I cannot find a like pleasure in The Two Voices. As much as Tennyson has gone outside himself in Simeon Stylites, so much has he gone into himself in The Two Voices. A man may do that and be still poetic, and the poem proves this. It is full of a poet's power, especially in the illustrations taken from Nature, like that of the dragon-fly and the mountain-angle jutting clear from the mist; but the self-involution of the poem places it on a lower level than poetry which loses self-thought in the creation of a being beyond the self of the poet. Moreover, the argumentative form lowers still more the power of making excellent poetry. The best part is where the disputing voices have ceased to talk, where the poet throws open the window, and sees every one going to church in the summer morning.

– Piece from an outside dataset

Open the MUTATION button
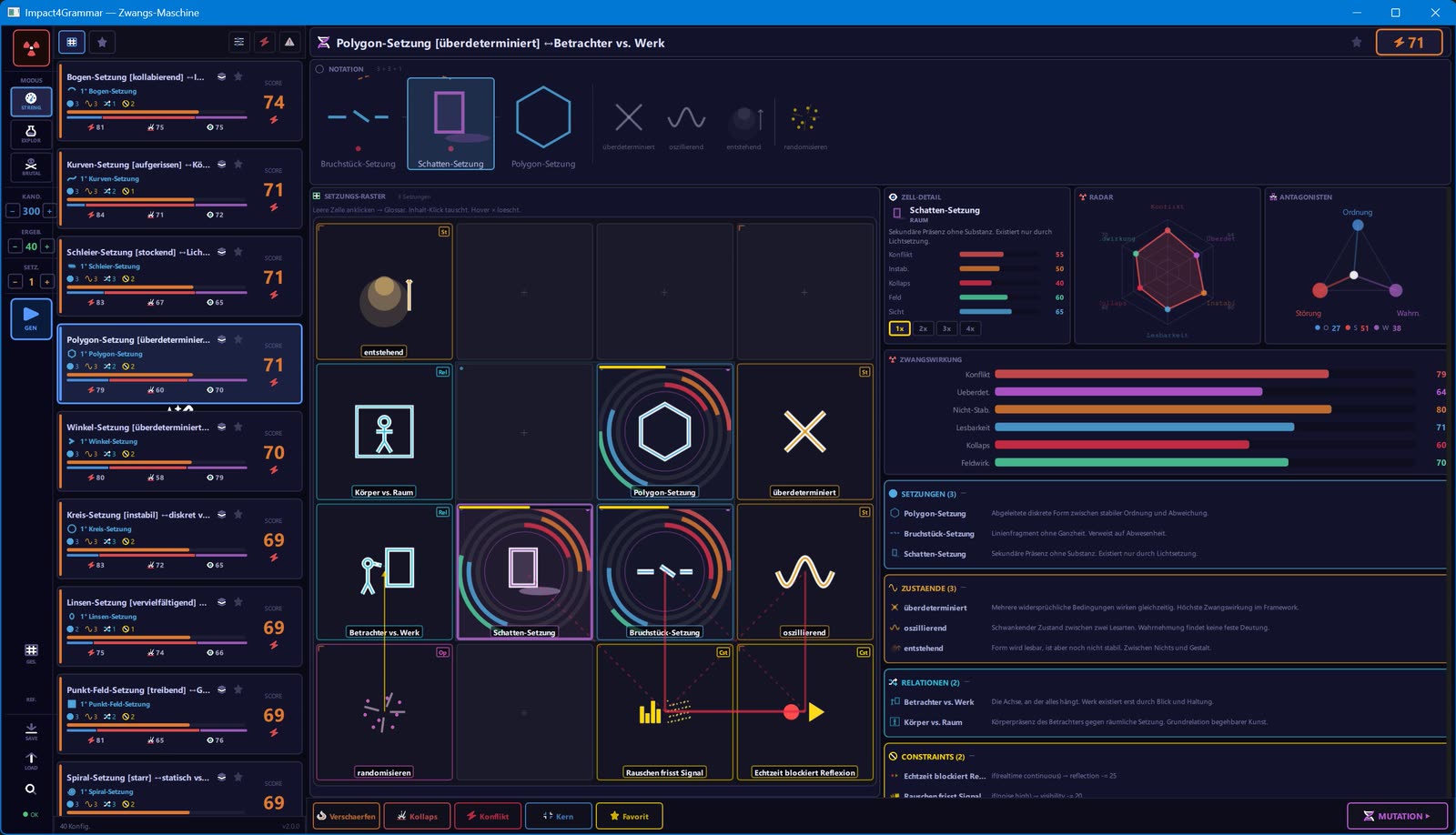This screenshot has height=835, width=1456. pyautogui.click(x=1395, y=816)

The Vision of Sin is, on the contrary, one of the
very good things in this book. It is allegorical, but not too allegorical. The youth who rides to the palace and who rides away into the waste, a ruined cynic, dominates the allegory by his personality; and our interest in him and his fate is greater than that we feel in the meaning of the poem. Nevertheless, both the thoughts and the allegory are of a quality as original as they are just. Tennyson has never done better thinking. The youth who rides the horse of the soul, winged with aspiration and imagination, weighs the horse down, for he has already been mastered by the flesh. He is led into the palace of sensual pleasure, not but refined pleasure, slipping incessantly, however, into coarser forms. The main contention of the allegory is that subtilised sensuality is finally driven, in order to capture fresh pleasure, into wilder, fiercer, and baser forms, till all pleasure dies. Then the mist of satiety,'
A vapour heavy, hueless, formless, cold,
creeps slowly on from where Eternal Law, sitting beyond the darkness and the cataract and annexing the punishment of exhaustion to unbroken indulgence, makes himself an awful rose of dawn.

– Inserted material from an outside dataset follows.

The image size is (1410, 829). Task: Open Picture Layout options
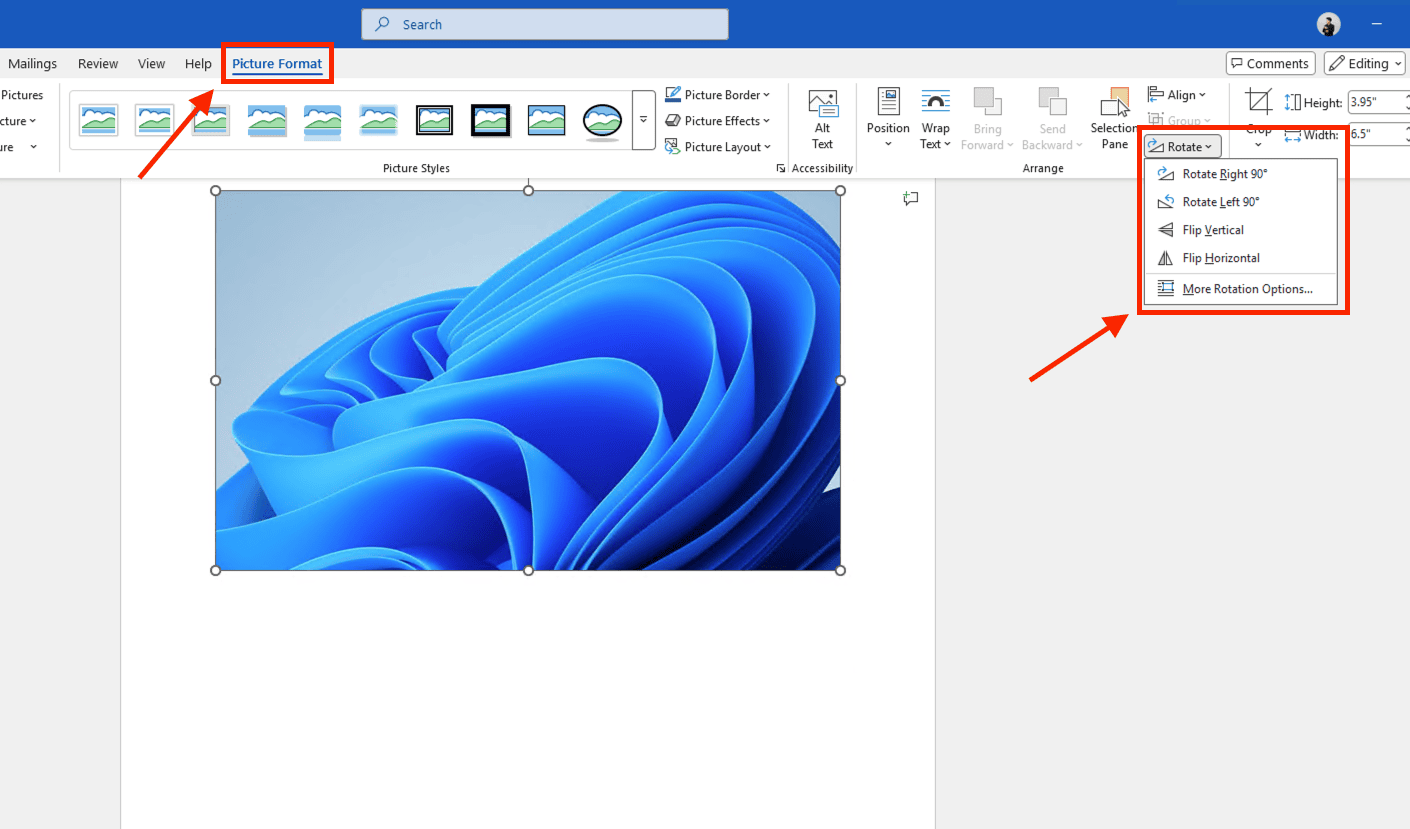point(718,146)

The end of the youth is shamelessness and malice, disbelief in love and goodness, scorn of self and scorn of man, sour cynicism-and the picture of this state of mind is admirably drawn in the jumping verses that follow. But Tennyson does not leave him to utter loss. The mystic mountain range arises again. In the gulf below, the sensual who in their youth were half divine are devoured by worms, and quicken into lower
forms; but three Spirits apart, three Spirits of judgment, speak of the youth who has ruined his life. The world beyond takes interest in him.
The first says:
Behold! it was a crime
Of sense avenged by sense that wore with time.
The truth could not be more briefly or better put. Every lust of sense is driven, in order to retake the original pleasure, to increase the stimulant, to make it fiercer and more brutal. At last no stimulation awakens the sense, for the stimulation has paralysed it. This is sense avenged by sense. But the man is forced to go on with the sensual effort, as a drunkard is forced to go on drinking, while at the same time no pleasure attends the effort. The sense has worn with time. Justice is done.
But the loss of all pleasure has made him hate happiness, call it vile, and scorn both God and So another Spirit cries:
The crime of sense became
The crime of malice, and is equal blame.
Nevertheless, the man is not wholly lost. Were he absolutely evil, he would have had no feeling, no scorn, no mockery; he could not even see the love and goodness at which he grins. So another Spirit
He had not wholly quenched his power.
A little grain of conscience made him sour.
Then a voice cries, Is there any hope? and the close of the poem is majestic.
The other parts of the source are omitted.